RECORDS FOR THIS EXERCISE >>
-- -- --
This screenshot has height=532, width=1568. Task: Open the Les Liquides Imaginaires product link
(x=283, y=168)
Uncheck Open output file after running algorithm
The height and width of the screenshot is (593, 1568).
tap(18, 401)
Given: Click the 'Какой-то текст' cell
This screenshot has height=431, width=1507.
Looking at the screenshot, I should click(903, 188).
-- -- --
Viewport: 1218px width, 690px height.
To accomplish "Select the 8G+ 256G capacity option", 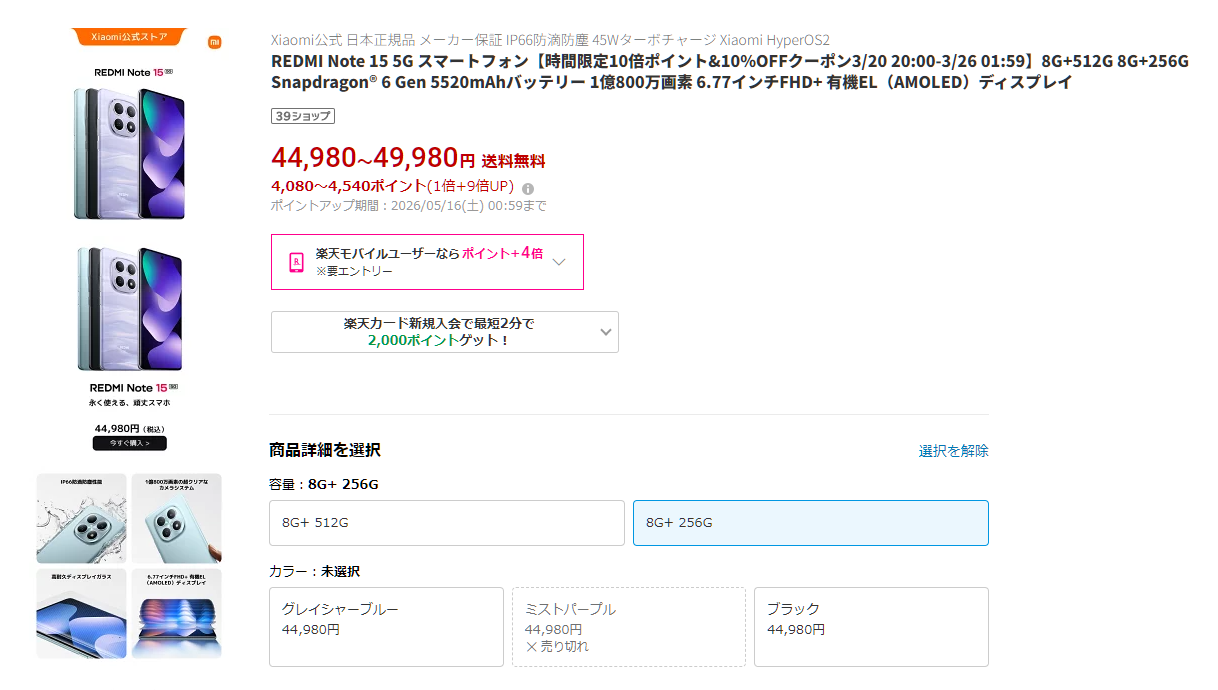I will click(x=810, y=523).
-- -- --
ASSIGNMENT >> Please give back, exactly as it stands above, the stretch from the line with "This screenshot has height=532, width=1568." through the line with "Given: Click the 'Какой-то текст' cell", and no line outside it.

ANSWER FOR THE TASK >>
This screenshot has height=532, width=1568. Task: Open the Les Liquides Imaginaires product link
(x=283, y=168)
Uncheck Open output file after running algorithm
The height and width of the screenshot is (593, 1568).
tap(18, 401)
Given: Click the 'Какой-то текст' cell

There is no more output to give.